Furthermore, the study found, “poverty is just one dimension of exclusion.

“In the Indian context, mobile phone ownership can vary across gender, age and caste. Previous surveys have found that within households, women and elderly individuals are less likely to have access to mobile phones than younger men.”

The parallels with South Africa are obvious.

To complicate matters further, many people own multiple cellphones, mixing work and personal, and using different providers. Others buy pre-loaded SIM cards and use them until empty, and buy another, so numbers change frequently.

Many people loathe being cold-called, and refuse to answer, or put the phone down when irritated. In America, where phone surveying was formerly the gold standard, response rates have gone from 36% in 1997 to 6% today.

The role of the reader

Surveys and polls come with some rules that need to be made clear to readers, so the reader has to do some work too – if engagement is not entirely based on a priori disbelief, which seems an odd starting position.

The key question that readers ask when confronted by a poll is – “can we trust the findings?” To be able to answer that question, we now know that some basic knowledge of terminology helps, but the key criterion is transparency on the part of the pollster – about the poll and about what they are doing with the data.

Look at the slice of KwaZulu-Natal data from the Change Starts Now survey. Here you can see all the options available to respondents set out transparently – the only filter is the need for them to be registered voters.

polls

Clearly, this survey did not claim to predict the election – fieldwork occurred in November and a week of December 2023. No manifesto had been launched. No campaigning had begun. Established parties (especially the ANC) are traditionally polled at their lowest ebb this far out from voting day.

Thus while some readers insist that the data need to be recalculated to only show how votes will look as if it were election day, this is rather silly.

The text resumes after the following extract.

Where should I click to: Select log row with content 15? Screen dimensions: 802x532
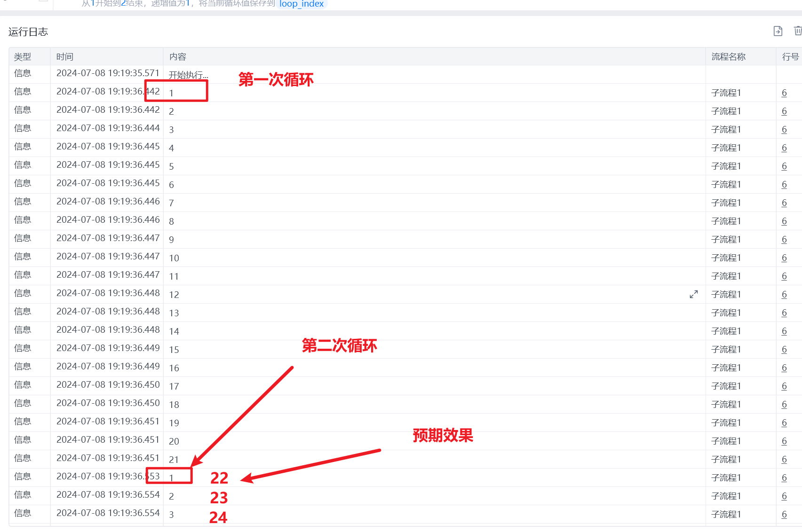(405, 349)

If the reader wants to know the answer, being transparent with the data – showing all options (as our kids learn at school, show all your workings) ensures they can do so themselves.

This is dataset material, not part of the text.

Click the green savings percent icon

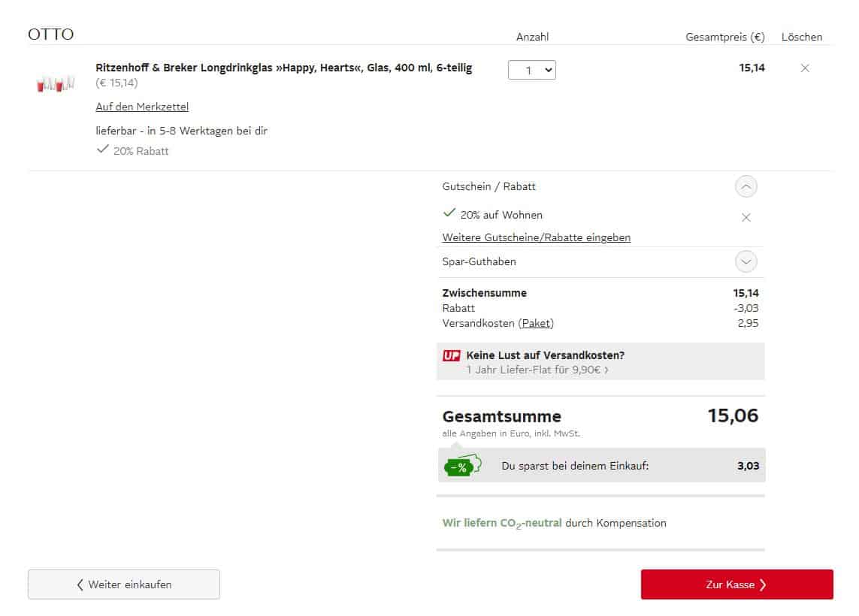click(461, 466)
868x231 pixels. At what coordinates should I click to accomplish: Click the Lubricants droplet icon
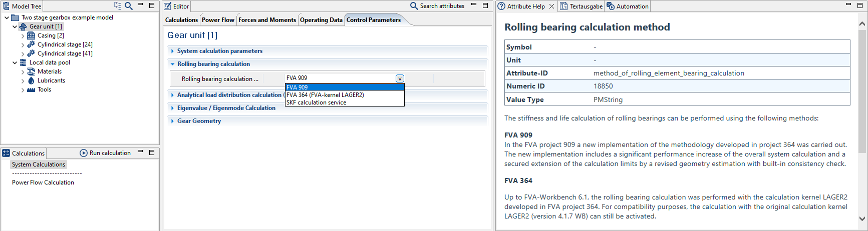[31, 81]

Simply subtract the “won’t vote” and “DK/Refused” groups (the larger red circle on the right) to keep only declared voters in the frame (the red oval), and re-percentage (ie party votes are now calculated out of 72% of KZN respondents who stated a vote preference): the ANC comes out at 36%, the DA at 21%, the EFF at 17%, and “other” at 28% (percentages have been rounded up and may not add up to 100%).

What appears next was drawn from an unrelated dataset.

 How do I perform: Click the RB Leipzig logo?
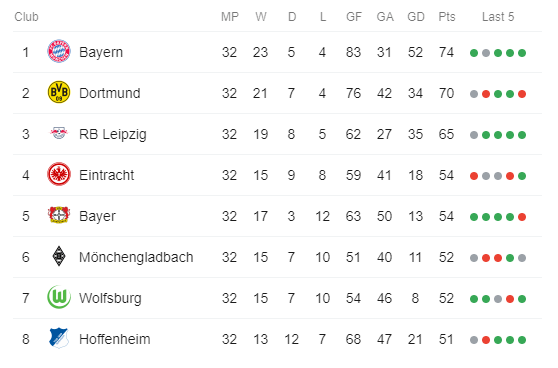click(x=59, y=133)
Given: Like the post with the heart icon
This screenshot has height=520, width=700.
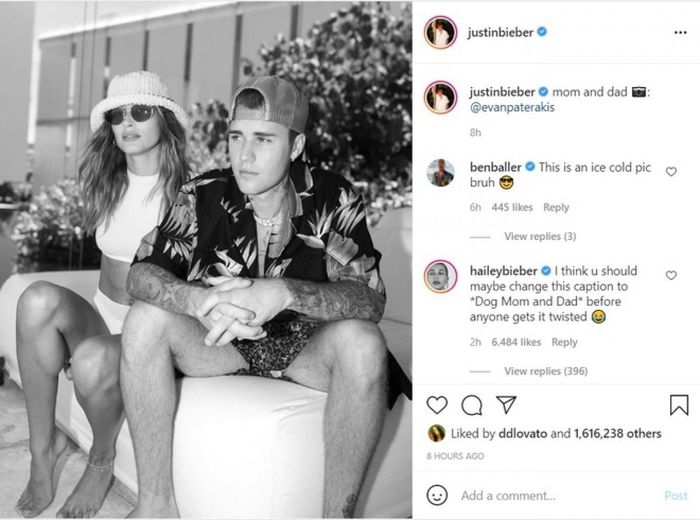Looking at the screenshot, I should [x=437, y=405].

But for smaller, new parties, suddenly it appears there are no available votes for them – everyone is already committed.

However, you can see (from the original graph) that 28% of the sample has been re-percentaged out of existence. The story this far from the election is the full spread of views, not a desperate rush for a headline.

When polls are released mere weeks away from 29 May, the graphs should show election predictions: six months out, that would be asinine.

But is that really the key finding here?

Surely the fact that 28% of KZN respondents refused to give a party choice is profound: it speaks to the fear that remains prevalent in the province, and also the fact that organising for the newly launched uMkhonto Wesizwe (MK) party has been happening for a while – MK was not an option in the survey, so how many were refusing to choose a party because it wasn’t there? Surely it is better to see that large undeclared group than re-percentaging them away like pixie dust?

Given that MK is taking votes from other parties and has a 28% pool of undeclared votes to fish in, and could be a major disrupter – that is the key takeaway from this graphic.

That 28% can also be “imputed”. Simply put, data are used to model the “typical” party voter (generally by demographics, preferably with social attitudes included), and any respondent who refused to choose a party but matches that profile is imputed to the party whose voters they seem to typify.

In this case, one may say that rural, African men with matric education and aged above 29 are typical Inkatha Freedom Party members: thus everyone who fits that profile but did not choose a party is imputed to the IFP tally.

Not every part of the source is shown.